It is also plausible that in some cell lines, other factors regulating translation are more strongly contributing to protein expression. The abundance of transfer RNAs (tRNAs) with synonymous codons are known to vary in the cell up to 10-fold across different human tissues (51). The availability of tRNAs during translation could also contribute to the relative speed at which the protein is synthesized.

Alternatively, it is possible that structural modulation of RNA itself is not the sole explanation for differences in protein expression, and there may be additional mechanisms contributing to translational regulation. These downstream structural motifs may potentially be recognized by external biological factors and subject to further regulation.
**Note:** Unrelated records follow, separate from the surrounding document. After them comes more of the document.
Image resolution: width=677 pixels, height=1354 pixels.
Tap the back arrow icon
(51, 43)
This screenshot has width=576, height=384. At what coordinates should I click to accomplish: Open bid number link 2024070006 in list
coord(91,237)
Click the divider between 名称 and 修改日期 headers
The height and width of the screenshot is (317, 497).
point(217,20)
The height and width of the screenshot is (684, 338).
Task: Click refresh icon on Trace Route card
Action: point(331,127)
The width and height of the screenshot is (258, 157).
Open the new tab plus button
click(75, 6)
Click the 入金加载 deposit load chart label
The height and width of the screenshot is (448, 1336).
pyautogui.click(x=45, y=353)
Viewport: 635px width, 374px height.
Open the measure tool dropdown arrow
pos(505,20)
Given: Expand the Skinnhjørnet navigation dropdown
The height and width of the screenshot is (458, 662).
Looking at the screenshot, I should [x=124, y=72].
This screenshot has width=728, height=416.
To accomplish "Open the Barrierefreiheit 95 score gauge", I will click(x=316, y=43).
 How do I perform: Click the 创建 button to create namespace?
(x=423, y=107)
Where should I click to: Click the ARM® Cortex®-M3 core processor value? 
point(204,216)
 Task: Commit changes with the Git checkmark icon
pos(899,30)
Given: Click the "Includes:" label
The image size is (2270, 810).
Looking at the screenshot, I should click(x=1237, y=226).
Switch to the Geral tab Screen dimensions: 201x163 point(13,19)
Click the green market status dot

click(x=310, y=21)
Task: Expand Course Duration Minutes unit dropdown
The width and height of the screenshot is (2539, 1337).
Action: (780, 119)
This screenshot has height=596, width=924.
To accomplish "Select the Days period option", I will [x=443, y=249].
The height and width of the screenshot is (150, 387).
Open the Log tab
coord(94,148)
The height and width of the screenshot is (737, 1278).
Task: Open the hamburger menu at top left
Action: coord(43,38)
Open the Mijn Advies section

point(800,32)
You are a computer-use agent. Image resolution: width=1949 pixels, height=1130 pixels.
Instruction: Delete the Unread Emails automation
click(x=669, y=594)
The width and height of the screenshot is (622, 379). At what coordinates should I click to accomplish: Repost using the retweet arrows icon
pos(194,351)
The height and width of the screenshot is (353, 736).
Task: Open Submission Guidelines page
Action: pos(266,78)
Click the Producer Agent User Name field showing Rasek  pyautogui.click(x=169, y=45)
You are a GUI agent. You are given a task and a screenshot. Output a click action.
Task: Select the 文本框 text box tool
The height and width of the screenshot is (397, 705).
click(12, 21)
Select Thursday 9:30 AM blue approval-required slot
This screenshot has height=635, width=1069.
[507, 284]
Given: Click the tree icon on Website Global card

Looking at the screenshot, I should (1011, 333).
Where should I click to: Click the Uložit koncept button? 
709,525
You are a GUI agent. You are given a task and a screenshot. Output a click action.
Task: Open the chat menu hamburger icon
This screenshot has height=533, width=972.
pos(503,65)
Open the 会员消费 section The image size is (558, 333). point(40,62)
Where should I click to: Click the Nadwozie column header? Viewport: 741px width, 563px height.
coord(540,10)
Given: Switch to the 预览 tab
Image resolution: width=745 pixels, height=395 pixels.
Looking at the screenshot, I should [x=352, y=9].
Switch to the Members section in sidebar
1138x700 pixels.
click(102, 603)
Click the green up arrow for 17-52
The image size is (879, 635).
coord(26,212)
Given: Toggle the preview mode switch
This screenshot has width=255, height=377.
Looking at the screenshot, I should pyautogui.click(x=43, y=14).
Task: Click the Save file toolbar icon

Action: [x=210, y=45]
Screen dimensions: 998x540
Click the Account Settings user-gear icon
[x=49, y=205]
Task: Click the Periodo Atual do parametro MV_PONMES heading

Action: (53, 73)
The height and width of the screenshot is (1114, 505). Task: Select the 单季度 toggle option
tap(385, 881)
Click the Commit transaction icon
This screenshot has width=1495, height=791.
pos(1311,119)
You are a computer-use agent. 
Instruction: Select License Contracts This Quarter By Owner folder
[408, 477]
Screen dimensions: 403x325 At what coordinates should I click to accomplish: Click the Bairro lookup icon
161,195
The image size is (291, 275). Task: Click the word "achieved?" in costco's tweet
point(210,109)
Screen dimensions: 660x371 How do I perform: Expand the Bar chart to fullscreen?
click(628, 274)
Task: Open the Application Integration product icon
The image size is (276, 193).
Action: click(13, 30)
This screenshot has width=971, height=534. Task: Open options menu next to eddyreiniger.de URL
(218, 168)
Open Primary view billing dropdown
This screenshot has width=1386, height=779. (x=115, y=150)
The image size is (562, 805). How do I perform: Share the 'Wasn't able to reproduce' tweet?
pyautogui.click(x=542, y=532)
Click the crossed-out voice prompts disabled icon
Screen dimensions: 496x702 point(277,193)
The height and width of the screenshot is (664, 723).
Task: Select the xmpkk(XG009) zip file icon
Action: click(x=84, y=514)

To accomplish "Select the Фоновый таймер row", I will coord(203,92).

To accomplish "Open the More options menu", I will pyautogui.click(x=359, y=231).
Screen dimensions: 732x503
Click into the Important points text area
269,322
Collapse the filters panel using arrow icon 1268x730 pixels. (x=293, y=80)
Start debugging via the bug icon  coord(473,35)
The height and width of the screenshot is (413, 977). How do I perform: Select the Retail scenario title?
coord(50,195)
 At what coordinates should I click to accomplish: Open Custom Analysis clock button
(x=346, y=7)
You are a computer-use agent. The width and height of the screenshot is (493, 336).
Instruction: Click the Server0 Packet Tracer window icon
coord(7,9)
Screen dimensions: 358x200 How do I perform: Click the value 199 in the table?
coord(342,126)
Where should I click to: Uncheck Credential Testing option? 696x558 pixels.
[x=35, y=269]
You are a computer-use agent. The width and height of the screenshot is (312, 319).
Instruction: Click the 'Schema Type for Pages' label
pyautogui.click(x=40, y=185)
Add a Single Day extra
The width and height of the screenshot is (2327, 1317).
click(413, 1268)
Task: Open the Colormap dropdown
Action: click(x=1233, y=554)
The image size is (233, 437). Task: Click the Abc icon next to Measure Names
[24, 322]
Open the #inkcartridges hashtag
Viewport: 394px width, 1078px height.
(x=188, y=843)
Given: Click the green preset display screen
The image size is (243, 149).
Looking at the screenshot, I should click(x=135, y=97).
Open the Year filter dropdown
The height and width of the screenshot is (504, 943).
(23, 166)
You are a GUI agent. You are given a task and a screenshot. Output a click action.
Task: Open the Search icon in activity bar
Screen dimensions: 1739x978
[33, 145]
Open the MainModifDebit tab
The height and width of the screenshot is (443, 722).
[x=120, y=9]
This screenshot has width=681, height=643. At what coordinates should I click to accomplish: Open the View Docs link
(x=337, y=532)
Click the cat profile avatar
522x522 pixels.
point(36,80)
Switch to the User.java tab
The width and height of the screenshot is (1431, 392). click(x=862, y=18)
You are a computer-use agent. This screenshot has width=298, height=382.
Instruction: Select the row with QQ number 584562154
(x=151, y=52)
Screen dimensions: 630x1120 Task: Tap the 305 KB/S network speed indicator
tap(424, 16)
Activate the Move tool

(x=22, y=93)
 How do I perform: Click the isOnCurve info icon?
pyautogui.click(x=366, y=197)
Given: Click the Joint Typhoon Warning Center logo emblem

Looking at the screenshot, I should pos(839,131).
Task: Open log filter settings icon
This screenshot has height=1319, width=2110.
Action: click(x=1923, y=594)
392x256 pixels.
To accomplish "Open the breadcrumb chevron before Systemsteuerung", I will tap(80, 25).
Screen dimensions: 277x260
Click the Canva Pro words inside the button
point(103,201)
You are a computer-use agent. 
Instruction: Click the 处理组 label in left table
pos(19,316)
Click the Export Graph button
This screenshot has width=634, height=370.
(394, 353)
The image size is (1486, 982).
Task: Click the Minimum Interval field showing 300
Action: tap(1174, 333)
For example, the Fragile X Mental Retardation Protein (FMRP), an established regulator of translation, is known to bind to specific structural RNA motifs (52,53) and can downregulate their expression by association with the RNA-induced silencing complex (54,55). This cascade of structural and cellular mechanisms at the mRNA level is likely to be defined by other specific cellular components and thus contribute to differences in COMT protein expression levels in a tissue-dependent manner.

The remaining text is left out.